The series is set in Salt Lake City and follows Bill Henrickson, a fundamentalist Mormon. He practices polygamy, having Barbara, Nicki and Margie as his wives. The series charts the family's life in and out of the public sphere in their suburb, as well as their associations with a fundamentalist compound in the area. In the episode, Bill accompanies Frank in arranging the funeral for his first wife, while Nicki faces problems while visiting Home Plus.

According to Nielsen Media Research, the episode was seen by an estimated 3.94 million household viewers. The episode received mostly positive reviews from critics, who praised the performances and pacing.

==Plot==
Bill Henrickson (Bill Paxton) and Nicki (Chloë Sevigny) try to conceive a baby, with Barbara (Jeanne Tripplehorn) even suggesting schedules to form a possible pregnancy. Unbeknownst to Barbara, Nicki takes birth control pills. Meanwhile, Lois (Grace Zabriskie) confronts Frank (Bruce Dern) after the death of his first wife, Roberta, demanding to legally become his wife.

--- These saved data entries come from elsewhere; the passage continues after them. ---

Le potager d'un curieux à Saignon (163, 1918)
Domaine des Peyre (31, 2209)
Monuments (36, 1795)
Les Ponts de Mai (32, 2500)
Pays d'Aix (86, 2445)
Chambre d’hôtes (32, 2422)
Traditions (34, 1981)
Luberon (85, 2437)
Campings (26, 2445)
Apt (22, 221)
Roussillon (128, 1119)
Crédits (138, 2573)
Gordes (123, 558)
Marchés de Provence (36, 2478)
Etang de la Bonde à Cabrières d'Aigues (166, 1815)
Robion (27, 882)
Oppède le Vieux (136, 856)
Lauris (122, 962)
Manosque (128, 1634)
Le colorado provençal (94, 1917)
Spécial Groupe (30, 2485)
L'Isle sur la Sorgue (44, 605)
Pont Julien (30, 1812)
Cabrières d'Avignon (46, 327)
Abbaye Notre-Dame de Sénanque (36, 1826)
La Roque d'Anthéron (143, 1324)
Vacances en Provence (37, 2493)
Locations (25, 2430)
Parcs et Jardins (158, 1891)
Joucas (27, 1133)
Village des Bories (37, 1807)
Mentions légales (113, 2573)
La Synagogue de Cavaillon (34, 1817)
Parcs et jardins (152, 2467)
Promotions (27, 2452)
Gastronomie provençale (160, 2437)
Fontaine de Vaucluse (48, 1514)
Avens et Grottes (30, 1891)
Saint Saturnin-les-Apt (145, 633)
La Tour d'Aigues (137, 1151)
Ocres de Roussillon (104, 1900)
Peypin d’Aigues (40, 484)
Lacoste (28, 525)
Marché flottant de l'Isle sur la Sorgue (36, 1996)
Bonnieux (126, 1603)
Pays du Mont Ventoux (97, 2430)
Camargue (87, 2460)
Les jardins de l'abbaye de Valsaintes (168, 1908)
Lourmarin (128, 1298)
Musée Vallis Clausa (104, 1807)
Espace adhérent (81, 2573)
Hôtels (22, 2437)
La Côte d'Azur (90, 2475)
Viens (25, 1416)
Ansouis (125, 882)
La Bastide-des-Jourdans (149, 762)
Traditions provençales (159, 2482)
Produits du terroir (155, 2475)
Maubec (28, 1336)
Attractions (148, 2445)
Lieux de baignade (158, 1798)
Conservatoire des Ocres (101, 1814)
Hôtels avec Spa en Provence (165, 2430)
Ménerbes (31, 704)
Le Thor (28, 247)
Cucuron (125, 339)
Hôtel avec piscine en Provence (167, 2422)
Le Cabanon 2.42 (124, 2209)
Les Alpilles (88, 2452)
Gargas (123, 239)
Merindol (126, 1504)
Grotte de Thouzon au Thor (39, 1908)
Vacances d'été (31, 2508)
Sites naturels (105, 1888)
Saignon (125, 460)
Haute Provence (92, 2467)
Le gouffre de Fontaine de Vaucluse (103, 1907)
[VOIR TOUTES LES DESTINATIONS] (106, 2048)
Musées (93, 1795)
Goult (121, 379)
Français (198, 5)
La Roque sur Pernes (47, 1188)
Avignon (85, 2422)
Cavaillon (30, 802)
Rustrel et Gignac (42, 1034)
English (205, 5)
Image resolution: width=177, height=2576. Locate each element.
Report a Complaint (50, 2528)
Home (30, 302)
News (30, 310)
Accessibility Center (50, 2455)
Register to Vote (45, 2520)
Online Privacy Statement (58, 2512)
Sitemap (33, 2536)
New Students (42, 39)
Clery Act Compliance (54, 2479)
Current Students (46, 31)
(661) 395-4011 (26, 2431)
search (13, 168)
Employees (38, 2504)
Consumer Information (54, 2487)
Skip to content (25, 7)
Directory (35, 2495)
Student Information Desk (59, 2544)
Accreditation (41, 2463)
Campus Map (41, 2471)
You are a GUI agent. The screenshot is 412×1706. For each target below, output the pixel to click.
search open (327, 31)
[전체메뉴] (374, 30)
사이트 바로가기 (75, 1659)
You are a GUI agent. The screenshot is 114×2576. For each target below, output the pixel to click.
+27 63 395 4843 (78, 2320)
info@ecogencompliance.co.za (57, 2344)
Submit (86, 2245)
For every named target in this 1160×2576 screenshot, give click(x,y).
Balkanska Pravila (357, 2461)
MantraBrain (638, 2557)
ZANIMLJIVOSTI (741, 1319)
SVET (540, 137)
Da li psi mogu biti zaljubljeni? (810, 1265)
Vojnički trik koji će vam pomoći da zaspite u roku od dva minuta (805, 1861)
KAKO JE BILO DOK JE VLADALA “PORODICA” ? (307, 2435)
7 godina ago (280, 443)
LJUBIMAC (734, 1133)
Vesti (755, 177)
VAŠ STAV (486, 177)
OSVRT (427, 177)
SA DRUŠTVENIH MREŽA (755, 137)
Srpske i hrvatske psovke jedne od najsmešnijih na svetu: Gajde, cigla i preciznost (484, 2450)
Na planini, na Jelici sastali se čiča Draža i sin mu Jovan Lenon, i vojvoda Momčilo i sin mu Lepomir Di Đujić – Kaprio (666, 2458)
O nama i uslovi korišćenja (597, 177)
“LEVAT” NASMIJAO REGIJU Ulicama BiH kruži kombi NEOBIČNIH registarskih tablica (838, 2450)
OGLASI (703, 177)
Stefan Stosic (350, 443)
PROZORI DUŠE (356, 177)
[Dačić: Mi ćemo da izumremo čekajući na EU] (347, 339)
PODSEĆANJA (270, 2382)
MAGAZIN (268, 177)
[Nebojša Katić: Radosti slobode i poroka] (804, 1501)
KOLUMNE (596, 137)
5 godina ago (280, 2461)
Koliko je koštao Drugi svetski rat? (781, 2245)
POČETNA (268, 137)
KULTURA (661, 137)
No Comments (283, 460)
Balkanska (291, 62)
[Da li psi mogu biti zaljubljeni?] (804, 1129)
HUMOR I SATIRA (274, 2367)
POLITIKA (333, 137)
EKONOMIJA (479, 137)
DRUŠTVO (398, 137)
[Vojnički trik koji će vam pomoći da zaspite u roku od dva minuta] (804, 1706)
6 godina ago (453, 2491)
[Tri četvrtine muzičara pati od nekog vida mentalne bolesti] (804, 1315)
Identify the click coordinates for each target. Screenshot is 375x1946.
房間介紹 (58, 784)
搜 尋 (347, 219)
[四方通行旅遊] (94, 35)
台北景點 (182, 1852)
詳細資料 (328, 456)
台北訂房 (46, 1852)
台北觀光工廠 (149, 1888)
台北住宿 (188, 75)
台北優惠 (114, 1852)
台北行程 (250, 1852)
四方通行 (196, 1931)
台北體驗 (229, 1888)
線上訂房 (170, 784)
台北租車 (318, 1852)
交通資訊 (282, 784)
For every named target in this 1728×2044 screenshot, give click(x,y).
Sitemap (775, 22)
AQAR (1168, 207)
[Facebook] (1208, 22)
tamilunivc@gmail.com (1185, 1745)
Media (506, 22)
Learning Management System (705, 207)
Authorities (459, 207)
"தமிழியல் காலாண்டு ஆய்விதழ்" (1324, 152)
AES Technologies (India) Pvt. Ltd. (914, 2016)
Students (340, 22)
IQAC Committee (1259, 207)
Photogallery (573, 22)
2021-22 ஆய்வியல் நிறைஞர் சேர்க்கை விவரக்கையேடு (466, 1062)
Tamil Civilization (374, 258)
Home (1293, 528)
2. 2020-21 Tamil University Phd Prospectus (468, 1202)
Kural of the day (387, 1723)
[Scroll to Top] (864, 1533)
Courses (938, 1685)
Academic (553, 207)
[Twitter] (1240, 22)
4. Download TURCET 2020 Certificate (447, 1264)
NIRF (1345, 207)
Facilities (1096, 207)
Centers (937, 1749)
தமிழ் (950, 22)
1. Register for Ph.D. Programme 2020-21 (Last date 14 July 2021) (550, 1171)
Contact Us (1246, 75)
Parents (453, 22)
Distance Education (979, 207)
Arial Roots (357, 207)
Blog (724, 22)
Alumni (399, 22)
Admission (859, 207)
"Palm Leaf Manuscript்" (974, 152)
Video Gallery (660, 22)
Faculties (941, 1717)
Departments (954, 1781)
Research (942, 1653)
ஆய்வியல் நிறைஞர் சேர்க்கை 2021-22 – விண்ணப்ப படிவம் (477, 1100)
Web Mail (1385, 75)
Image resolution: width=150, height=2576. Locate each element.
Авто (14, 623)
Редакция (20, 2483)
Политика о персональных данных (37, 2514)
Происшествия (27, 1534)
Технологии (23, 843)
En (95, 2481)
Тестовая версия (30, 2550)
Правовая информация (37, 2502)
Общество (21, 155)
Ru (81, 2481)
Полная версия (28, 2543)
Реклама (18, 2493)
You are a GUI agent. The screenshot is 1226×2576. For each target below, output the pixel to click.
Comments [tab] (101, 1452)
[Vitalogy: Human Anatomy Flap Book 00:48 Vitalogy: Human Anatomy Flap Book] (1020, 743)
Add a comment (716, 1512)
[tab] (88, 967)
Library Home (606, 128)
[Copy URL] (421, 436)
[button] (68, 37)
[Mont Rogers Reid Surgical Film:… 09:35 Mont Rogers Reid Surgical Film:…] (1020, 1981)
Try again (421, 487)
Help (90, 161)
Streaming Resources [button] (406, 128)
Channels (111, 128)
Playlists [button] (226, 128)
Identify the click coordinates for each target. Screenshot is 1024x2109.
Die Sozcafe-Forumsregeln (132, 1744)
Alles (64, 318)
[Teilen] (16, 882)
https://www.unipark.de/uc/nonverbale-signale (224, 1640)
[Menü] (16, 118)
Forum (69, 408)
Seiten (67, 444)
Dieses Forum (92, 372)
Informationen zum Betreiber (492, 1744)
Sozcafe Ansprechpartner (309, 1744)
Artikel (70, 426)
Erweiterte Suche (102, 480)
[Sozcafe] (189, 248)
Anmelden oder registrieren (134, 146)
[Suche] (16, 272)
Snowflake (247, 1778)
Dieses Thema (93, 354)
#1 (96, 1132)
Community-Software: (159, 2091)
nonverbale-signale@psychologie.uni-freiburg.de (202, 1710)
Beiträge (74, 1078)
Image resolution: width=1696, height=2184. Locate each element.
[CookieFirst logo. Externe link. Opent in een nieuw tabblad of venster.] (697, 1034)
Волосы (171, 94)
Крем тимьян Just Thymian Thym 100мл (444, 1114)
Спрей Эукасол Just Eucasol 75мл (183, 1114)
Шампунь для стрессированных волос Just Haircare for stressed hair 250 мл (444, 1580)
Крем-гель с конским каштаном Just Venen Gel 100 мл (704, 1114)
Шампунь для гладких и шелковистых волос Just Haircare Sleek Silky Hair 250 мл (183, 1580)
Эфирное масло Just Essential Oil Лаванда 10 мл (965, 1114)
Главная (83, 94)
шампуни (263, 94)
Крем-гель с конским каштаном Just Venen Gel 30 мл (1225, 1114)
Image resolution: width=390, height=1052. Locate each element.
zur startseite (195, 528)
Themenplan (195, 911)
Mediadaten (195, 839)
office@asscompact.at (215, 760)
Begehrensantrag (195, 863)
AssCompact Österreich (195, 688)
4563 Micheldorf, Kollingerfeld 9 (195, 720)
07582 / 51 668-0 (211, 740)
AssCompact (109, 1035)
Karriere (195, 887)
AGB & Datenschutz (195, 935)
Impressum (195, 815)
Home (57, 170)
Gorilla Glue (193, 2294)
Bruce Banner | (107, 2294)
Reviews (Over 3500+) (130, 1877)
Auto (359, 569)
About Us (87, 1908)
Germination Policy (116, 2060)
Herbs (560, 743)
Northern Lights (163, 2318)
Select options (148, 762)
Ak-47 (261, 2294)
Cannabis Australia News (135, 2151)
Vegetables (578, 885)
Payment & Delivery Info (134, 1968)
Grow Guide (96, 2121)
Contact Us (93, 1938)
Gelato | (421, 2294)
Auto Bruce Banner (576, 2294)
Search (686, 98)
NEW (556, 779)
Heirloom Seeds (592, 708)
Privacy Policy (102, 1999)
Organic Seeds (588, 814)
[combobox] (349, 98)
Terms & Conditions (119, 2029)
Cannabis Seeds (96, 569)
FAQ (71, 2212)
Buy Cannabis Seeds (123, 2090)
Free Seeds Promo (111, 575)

Before sending incriminating evidence to the Attorney General, Bill decides to meet with Roman (Harry Dean Stanton) in Juniper Creek. When Roman is unavailable, he visits Lois and she expresses her conflict with Frank. Bill decides to help Frank and Joey (Shawn Doyle) in finding a casket. Ben (Douglas Smith) is entrusted by Bill to watch over his wives, and becomes paranoid when Margie (Ginnifer Goodwin) invites Pam (Audrey Wasilewski) to watch a movie at her house. He chastises her for risking their secret life, but understands her frustration with feeling alone.

Bill meets with Roman, offering a $50,000 settlement to prevent any further contact, but Roman refuses to his terms. Bill once again threatens him with incriminating evidence, also warning him to stay away from his house. At the funeral, Frank humiliates Lois during his eulogy, angering Bill. Bill offers him $5,000 if he agrees to an official marriage, which Frank reluctantly accepts. This delights Lois, although Bill is taken aback when she says Frank will not be around them for long. After a conflict at the Home Plus store, Nicki finally expresses her frustrations with Barbara, and the latter says she supports everything she did. That night, Bill converses with Ben over his desire to finally engage into polygamy, suggesting he is a good man with a possible future.

==Production==
===Development===
The episode was written by Eileen Myers, and directed by Mary Harron. This was Myers' first writing credit, and Harron's first directing credit.

==Reception==
===Viewers===
In its original American broadcast, "Roberta's Funeral" was seen by an estimated 3.94 million household viewers. This was a 7% decrease from the previous episode, which was watched by an estimated 4.20 million household viewers.

===Critical reviews===
"Roberta's Funeral" received positive reviews from critics. Michael Peck of TV Guide wrote, "Yup, I still hate Nicki. I wonder what's gonna happen with Lois, who said Frank won't be around much longer, and I wonder, too, what's gonna happen once Bill realizes he was more prescient than he knew when he said Ben has a big heart and they need to keep an eye on it. Oh, yes, they do at that."

Michael Sciannamea of TV Squad wrote, "The next few weeks should see some situations hitting a critical mass. It doesn't look like Margene and Nicki can keep things quiet for too much longer, and Bill and Roman are heading toward some sort of violent clash. If "another soul" were to be brought into this family, that kid may want to run away screaming as soon as it is able to." Television Without Pity gave the episode a "B" grade.